Cycling more and quickly getting back some of that fitness means I am slowly starting to gain some definition in my quads again – sort off. After doing little over winter and not feeling motivated, I have managed to get back on it – I’m even enjoying turbo sessions and making the most of my Zwift subscription. When I’ve actually been out on the bike though, it’s made me miss riding with my mates, despite the fact that most of my riding is solo anyway. I enjoy cycling with mates more. More surprisingly is the fact that I am actually doing spin sessions at home – and enjoying them! Though I have no intentions of letting on how much to my mates. I think part of this is just routine. I’ve put off going and refused point blank all winter but this is partly due to the fact that Monday and Tuesday are my busiest days work wise.
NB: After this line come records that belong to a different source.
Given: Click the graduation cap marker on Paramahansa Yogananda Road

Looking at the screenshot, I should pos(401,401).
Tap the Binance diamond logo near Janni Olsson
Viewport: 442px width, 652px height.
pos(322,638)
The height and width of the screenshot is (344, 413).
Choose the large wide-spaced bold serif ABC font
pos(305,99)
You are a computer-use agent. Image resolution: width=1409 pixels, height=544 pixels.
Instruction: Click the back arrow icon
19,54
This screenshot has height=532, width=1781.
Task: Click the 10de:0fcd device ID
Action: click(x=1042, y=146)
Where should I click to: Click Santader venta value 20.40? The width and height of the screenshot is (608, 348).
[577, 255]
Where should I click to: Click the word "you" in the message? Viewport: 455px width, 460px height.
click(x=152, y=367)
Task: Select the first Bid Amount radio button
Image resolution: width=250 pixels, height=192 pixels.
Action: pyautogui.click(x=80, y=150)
Although after all this, this may change and I may have to reassess my workload. The other bonus is, that a combination of following a plan, my mate’s spin sessions and cycling out, I have improved my FTP by 10 watts in three weeks. Apparently. I am a little skeptical about this but I think it just means that I am getting back some of my fitness – my FTP was considerably higher at the end of 2019!
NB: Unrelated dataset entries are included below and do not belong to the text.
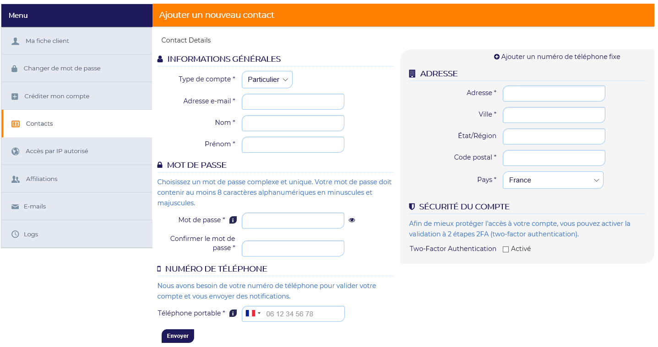Viewport: 658px width, 347px height.
Task: Open the Pays country dropdown showing France
Action: (x=553, y=180)
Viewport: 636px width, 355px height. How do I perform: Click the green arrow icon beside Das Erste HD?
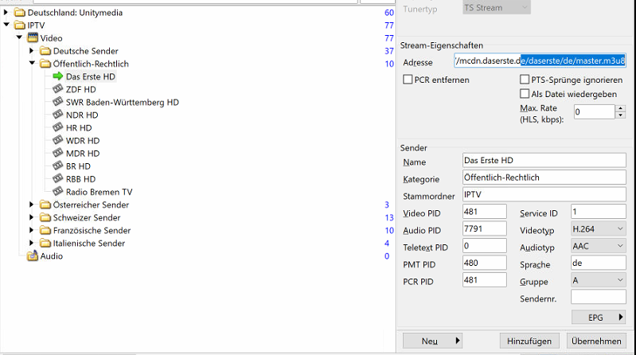tap(58, 76)
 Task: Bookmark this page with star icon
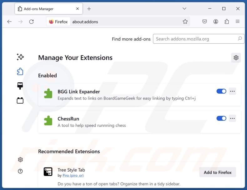(185, 22)
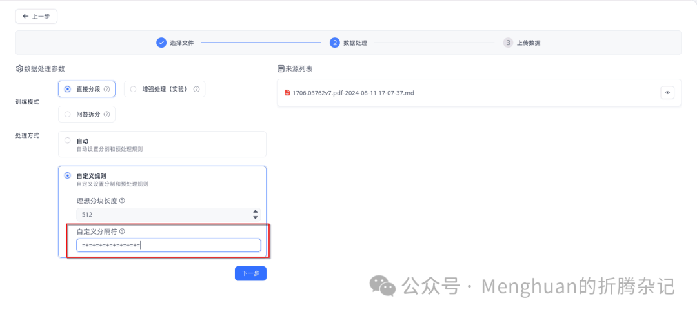Click help icon next to 理想分块长度
Screen dimensions: 697x314
pos(122,201)
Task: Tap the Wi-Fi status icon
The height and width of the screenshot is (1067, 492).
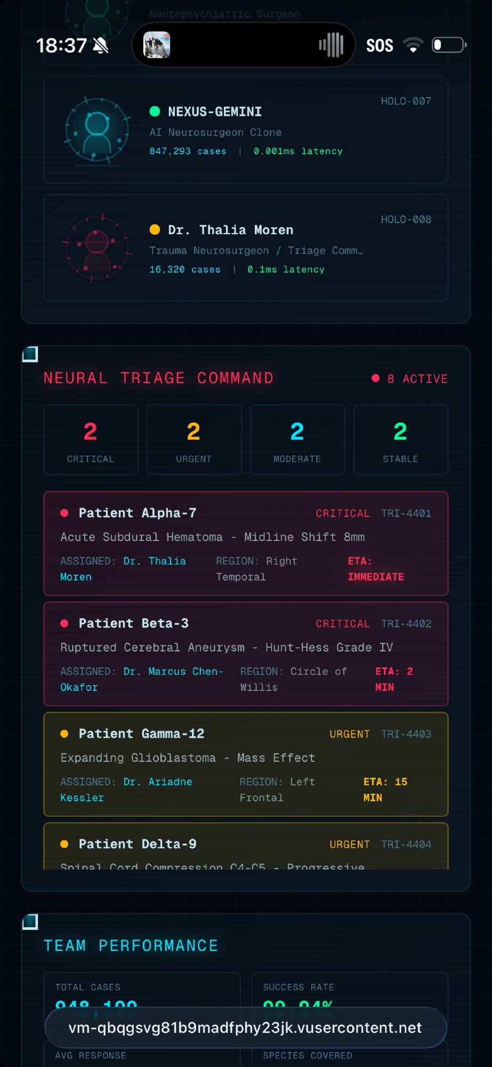Action: [x=413, y=45]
I’ve also had time to read more and self study. I’ve read and debated starting sewing again, however, I still need to keep things ticking along with the business and looking into that. Theres a few things I want to try but its making me a bit nervous and I’ll admit I’ve been putting it off – but a few Zoom catch ups (via quizzes and murder mystery games – seeing my face on video isnt quite so bad!).
Day to day though, I am still working the day job but being home more is actually quite nice and I am eating better/more regularly – just need to keep healthy and as fit as possible – I may even come out of lockdown bike fit at this rate.
I am very much looking forward to lockdown ending as the more I am at home, the more things I am adding to my bucket list and researching in to random trips…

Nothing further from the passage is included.